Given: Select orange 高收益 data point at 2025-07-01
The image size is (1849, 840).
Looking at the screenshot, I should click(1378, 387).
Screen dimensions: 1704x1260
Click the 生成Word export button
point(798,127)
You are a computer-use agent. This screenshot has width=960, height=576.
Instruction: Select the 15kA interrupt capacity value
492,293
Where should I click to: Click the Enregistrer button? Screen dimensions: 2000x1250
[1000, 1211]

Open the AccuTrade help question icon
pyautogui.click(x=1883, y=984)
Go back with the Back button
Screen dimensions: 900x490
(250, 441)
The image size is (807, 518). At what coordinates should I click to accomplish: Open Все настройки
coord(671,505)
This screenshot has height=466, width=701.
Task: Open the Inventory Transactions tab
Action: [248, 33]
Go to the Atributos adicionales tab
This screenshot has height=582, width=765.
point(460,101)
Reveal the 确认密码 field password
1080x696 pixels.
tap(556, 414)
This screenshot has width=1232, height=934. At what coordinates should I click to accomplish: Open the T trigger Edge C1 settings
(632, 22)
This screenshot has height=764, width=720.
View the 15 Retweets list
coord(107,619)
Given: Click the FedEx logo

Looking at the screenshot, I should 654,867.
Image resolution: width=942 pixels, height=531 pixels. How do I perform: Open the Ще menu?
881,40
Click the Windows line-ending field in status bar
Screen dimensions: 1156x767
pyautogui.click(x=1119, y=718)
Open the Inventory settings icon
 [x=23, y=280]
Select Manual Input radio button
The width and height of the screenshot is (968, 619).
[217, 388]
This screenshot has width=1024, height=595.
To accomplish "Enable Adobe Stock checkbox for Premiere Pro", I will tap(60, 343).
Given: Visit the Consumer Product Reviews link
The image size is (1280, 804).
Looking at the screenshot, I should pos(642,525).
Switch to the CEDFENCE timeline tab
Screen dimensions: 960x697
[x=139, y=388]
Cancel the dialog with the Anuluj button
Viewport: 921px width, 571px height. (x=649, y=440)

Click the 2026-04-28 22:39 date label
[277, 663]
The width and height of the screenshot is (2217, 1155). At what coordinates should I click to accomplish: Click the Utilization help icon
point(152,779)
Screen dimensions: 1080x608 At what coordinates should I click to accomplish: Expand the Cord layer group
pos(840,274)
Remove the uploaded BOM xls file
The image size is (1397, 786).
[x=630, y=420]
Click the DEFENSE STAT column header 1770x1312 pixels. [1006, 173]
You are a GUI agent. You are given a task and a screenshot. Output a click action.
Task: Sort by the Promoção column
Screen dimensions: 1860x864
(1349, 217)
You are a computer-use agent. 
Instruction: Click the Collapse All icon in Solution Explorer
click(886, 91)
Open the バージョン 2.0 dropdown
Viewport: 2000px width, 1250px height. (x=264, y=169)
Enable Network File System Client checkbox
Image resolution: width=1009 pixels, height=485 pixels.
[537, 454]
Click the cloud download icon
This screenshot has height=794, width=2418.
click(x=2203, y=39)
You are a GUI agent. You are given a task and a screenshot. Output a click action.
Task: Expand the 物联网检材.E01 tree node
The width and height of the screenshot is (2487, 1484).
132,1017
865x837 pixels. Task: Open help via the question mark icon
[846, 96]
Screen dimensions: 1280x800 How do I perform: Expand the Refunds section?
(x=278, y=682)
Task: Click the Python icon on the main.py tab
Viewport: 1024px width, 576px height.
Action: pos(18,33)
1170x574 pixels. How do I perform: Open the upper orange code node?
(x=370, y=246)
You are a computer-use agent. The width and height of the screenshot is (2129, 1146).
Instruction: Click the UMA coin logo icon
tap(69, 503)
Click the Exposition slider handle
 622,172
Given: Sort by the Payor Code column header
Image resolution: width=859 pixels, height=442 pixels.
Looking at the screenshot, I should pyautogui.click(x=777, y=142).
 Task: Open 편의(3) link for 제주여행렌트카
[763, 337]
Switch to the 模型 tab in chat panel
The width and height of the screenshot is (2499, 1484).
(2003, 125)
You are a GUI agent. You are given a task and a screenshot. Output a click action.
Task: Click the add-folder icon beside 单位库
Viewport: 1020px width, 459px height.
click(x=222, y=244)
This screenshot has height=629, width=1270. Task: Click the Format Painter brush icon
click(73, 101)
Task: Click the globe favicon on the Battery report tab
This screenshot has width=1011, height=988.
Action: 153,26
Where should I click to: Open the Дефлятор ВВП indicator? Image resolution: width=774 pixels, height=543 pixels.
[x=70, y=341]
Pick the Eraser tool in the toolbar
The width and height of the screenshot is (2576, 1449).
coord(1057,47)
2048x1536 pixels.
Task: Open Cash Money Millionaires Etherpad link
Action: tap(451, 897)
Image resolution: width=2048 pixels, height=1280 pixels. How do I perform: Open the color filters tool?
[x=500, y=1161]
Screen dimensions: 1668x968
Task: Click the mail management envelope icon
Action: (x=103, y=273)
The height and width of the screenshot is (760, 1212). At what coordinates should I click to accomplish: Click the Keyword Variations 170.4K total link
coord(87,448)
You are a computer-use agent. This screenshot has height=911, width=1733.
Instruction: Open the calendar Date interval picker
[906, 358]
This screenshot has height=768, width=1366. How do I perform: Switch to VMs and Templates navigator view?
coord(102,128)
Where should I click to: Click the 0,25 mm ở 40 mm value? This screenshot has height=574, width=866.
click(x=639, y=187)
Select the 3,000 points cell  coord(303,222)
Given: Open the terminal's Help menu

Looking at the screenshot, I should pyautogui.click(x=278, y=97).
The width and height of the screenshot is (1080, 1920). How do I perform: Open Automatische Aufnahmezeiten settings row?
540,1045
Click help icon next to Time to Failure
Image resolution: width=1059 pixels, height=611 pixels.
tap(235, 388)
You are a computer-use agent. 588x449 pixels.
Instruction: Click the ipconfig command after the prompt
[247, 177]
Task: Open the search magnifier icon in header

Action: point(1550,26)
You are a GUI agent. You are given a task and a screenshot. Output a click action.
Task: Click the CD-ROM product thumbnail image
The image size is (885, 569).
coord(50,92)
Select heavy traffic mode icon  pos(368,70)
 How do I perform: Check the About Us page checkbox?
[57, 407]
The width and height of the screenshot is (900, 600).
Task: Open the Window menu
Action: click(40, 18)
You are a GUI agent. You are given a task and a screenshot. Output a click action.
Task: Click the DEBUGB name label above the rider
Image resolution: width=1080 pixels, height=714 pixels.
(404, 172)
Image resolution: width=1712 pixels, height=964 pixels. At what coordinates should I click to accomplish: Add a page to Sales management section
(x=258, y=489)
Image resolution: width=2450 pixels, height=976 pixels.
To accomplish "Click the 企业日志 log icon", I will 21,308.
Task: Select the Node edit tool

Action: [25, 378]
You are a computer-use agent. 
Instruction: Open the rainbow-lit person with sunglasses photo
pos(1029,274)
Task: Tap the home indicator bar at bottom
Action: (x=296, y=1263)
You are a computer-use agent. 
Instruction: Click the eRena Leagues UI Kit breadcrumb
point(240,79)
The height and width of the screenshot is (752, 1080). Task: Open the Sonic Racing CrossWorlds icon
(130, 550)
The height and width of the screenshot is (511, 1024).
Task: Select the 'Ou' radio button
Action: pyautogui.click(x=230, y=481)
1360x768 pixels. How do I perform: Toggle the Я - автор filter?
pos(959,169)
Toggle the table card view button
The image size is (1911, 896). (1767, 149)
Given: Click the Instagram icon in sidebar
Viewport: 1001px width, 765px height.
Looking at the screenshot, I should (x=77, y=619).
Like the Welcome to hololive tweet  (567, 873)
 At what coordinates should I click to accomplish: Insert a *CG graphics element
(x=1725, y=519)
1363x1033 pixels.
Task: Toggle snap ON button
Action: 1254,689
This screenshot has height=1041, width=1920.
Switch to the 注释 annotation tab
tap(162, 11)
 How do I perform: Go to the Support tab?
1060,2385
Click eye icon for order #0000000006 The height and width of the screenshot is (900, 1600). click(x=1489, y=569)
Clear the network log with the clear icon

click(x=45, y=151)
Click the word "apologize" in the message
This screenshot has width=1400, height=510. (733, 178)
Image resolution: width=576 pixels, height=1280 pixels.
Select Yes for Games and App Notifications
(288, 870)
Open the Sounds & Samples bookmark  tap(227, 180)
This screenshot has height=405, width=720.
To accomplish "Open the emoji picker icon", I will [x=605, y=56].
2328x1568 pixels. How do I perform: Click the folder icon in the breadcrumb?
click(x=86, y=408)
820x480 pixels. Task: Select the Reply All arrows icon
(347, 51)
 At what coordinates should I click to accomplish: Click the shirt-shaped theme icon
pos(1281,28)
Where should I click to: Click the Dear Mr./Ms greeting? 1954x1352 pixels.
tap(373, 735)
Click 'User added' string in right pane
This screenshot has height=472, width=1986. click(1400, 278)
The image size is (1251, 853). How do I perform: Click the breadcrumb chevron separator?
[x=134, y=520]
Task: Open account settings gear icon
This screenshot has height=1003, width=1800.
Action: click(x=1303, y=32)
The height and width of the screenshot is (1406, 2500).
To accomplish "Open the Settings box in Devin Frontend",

**WHAT THE EXERCISE ASKS:**
Revise the records from the very first line through the line containing "point(798,127)", changing "Screen dimensions" to "Screen size" and leaving everything else as it is. Return only those lines.

**ANSWER TO THE TASK:**
Given: Select orange 高收益 data point at 2025-07-01
The image size is (1849, 840).
Looking at the screenshot, I should click(1378, 387).
Screen size: 1704x1260
Click the 生成Word export button
point(798,127)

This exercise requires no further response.